Re: [PATCH rdma-core 07/14] mlx4: Update to use new udma write barriers

Yishai Hadas <yishaih@xxxxxxxxxxxxxxxxxx> · Mon, 6 Mar 2017 16:57:40 +0200




On 2/21/2017 8:14 PM, Jason Gunthorpe wrote:
On Mon, Feb 20, 2017 at 07:46:02PM +0200, Yishai Hadas wrote:

	pthread_spin_lock(&qp->sq.lock);

+	/* Get all user DMA buffers ready to go */
+	udma_to_device_barrier();
+
	/* XXX check that state is OK to post send */

Not clear why do we need here an extra barrier ? what is the future
optimization that you pointed on ?

Writes to different memory types are not guarenteed to be strongly
ordered. This is narrowly true on x86-64 too apparently.

The purpose of udma_to_device_barrier is to serialize all memory
types.

This allows the follow on code to use the weaker
'udma_ordering_write_barrier' when it knows it is working exclusively
with cached memory.

Eg in an ideal world on x86 udma_to_device_barrier should be SFENCE
and 'udma_ordering_write_barrier' should be compiler_barrier()

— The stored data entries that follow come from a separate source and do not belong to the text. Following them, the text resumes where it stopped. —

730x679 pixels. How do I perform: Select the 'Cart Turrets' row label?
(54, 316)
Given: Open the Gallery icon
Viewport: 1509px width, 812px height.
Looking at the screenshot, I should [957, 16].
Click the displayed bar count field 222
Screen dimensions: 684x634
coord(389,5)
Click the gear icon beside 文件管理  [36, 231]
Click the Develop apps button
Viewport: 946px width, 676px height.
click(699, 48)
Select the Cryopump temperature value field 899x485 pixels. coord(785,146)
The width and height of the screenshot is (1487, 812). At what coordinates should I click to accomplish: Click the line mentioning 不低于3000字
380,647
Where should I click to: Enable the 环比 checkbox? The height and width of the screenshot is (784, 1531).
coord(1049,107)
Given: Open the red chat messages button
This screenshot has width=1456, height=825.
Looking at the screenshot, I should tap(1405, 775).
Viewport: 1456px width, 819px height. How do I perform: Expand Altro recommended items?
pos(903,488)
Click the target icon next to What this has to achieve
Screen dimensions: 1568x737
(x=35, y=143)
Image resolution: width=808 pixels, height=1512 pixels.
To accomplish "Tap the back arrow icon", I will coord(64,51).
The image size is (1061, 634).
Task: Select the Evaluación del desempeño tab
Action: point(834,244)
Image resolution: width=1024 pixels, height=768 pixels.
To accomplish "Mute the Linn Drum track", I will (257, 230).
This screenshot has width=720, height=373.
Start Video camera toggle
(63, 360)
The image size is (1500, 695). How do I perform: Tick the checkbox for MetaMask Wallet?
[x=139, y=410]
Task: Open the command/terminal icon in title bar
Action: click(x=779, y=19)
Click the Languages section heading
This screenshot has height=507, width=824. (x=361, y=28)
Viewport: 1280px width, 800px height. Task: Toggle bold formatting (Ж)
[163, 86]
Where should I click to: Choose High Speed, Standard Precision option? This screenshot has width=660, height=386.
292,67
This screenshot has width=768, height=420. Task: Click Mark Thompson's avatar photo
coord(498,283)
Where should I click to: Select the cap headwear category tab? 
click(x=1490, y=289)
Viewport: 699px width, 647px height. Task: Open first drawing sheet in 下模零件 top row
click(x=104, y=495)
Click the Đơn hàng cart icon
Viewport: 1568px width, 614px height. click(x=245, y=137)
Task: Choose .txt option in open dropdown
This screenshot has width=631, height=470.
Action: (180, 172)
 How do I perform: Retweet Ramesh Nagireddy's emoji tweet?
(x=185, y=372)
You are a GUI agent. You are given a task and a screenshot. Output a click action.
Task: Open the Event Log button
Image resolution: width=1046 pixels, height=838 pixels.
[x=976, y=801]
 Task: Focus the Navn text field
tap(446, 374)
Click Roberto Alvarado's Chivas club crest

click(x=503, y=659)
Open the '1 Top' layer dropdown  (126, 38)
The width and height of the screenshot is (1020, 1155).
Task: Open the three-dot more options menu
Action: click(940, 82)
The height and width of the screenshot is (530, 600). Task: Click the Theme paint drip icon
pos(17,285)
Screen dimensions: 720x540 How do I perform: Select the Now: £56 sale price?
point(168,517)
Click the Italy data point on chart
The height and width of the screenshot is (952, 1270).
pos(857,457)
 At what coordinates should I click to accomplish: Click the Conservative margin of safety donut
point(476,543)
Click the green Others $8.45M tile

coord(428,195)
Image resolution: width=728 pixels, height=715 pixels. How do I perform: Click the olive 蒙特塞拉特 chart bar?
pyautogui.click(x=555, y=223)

Since the barriers have been so ill defined and wonky on x86 other
arches use much stronger barriers than they actually need for each
cases. Eg ARM64 can switch to much weaker barriers.

Since there is no cost on x86-64 to this barrier I would like to leave
it here as it lets us actually optimize the ARM and other barriers. If
you take it out then 'udma_ordering_write_barrier' is forced to be the
strongest barrier on all arches.

Till we make the further optimizations, we suspect a performance 
degradation in other ARCH(s) rather than X86, as this patch introduce an 
extra barrier which wasn't before (i.e udma_to_device_barrier).
Usually such a change should come with its follows improvement patch to 
justify it. The impact is still something that we should measure but 
basically any new code in the data path must be justified when it's 
added from performance point of view.

@@ -478,7 +481,7 @@ out:
		 * Make sure that descriptor is written to memory
		 * before writing to BlueFlame page.
		 */
-		wmb();
+		mmio_wc_start();

Why to make this change which affects at least X86_64 ? the data was
previously written to the host memory so we expect that wmb is
enough here.

Same as above, writes to different memory types are not strongly
ordered and wmb() is not the right barrier to serialize writes to
DMA'able ctrl with the WC memcpy.

If this is left wrong then again other arches are again required to
adopt the strongest barrier for everything which hurts them.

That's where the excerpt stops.